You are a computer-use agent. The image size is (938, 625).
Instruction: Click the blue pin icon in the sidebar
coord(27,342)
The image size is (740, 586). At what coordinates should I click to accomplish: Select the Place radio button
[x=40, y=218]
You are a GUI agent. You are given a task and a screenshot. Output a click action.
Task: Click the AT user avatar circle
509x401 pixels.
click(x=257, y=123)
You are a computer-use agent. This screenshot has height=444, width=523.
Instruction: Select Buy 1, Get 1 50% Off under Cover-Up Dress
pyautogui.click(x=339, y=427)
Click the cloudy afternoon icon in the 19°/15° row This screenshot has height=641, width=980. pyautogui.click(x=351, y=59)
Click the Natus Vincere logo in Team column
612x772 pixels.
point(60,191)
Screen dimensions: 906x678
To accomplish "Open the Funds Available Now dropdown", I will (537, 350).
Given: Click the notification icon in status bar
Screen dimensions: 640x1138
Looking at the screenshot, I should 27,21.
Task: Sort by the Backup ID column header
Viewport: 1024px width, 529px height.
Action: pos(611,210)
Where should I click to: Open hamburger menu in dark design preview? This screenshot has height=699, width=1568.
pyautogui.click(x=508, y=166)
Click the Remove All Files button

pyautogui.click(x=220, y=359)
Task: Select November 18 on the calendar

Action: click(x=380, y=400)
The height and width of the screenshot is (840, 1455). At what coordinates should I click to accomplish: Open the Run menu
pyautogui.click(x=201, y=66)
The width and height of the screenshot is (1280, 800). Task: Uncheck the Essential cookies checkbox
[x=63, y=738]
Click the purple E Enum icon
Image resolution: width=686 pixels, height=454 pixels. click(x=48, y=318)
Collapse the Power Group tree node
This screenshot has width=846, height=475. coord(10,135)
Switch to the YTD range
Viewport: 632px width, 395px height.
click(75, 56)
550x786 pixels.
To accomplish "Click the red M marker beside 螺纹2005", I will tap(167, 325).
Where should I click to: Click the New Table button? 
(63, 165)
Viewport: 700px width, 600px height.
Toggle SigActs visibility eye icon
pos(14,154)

++++++++

**What needs to be done**
Reproduce verbatim the stretch of the records from the line containing "Given: Click the" through the line containing "Action: pos(611,210)", including both of those lines.

**Correct response**
Given: Click the notification icon in status bar
Screen dimensions: 640x1138
Looking at the screenshot, I should 27,21.
Task: Sort by the Backup ID column header
Viewport: 1024px width, 529px height.
Action: pos(611,210)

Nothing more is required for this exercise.